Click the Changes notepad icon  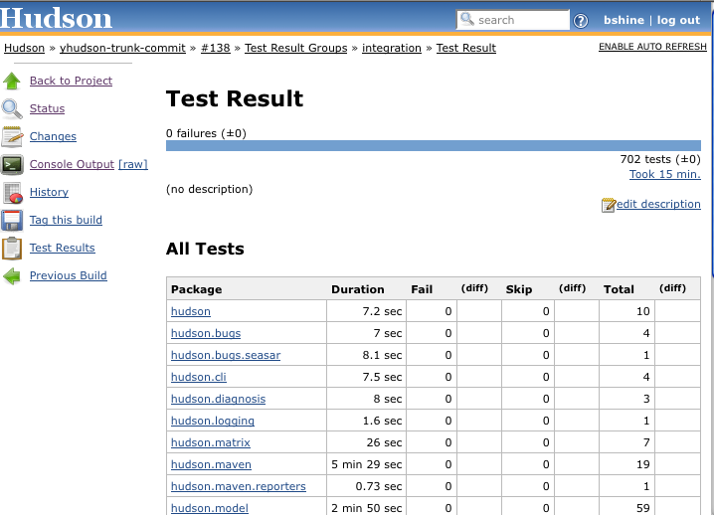[12, 136]
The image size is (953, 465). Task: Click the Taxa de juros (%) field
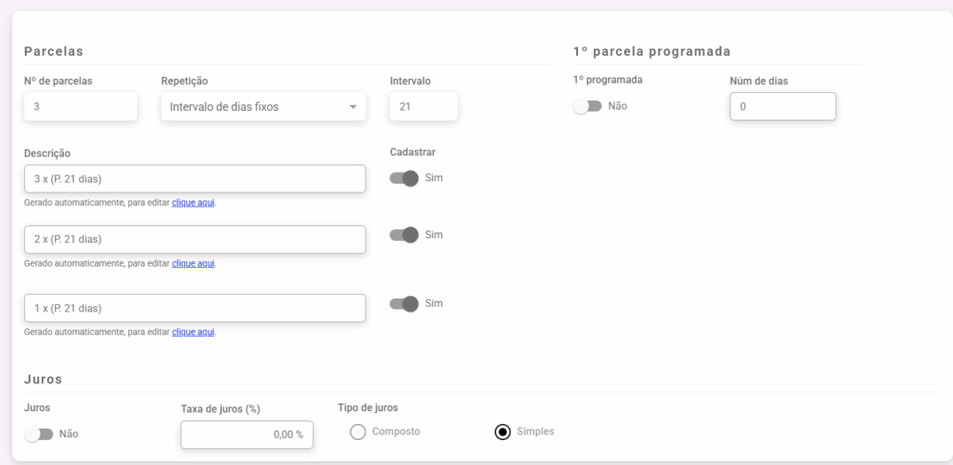pyautogui.click(x=247, y=434)
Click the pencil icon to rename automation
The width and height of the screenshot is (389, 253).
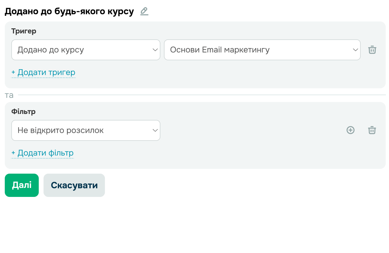tap(144, 11)
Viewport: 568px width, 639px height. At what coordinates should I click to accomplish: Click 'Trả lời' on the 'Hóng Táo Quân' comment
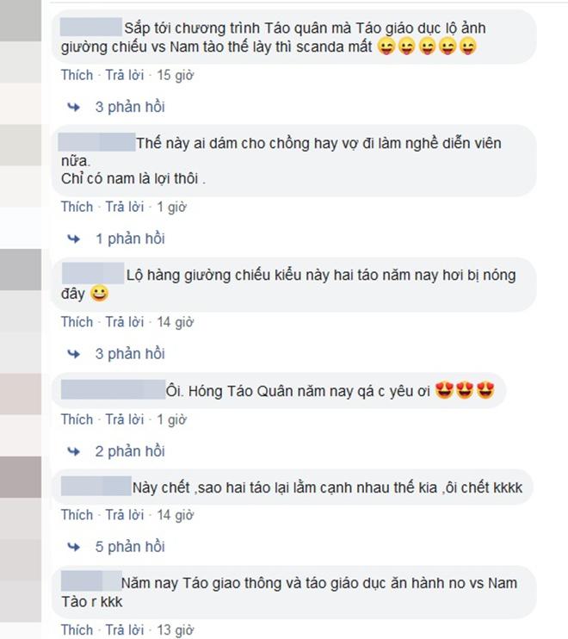tap(125, 419)
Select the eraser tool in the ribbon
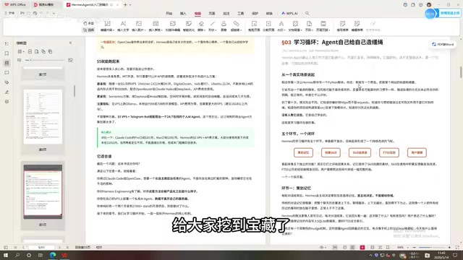This screenshot has width=463, height=260. tap(201, 26)
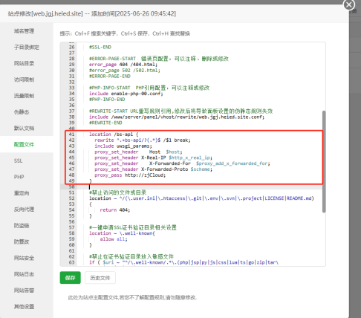
Task: Switch to the PHP tab
Action: (19, 177)
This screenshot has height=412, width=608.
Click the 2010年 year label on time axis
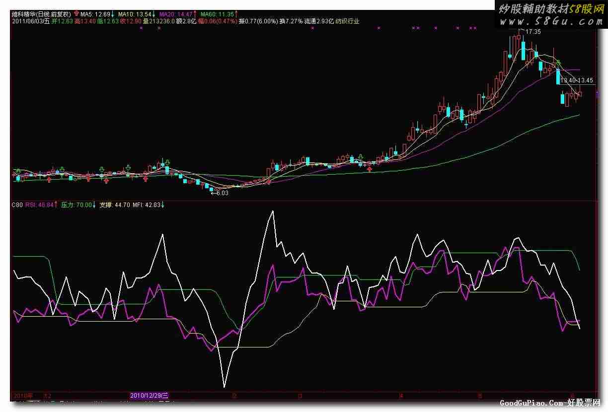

_ _ _ _ _ _ _

▸ **Task to complete**
Omitting all pictures, restate word for word the lines from the one containing "This screenshot has height=412, width=608." through the last line of the data.

▸ **Your response**
This screenshot has height=412, width=608.
Click the 2010年 year label on time axis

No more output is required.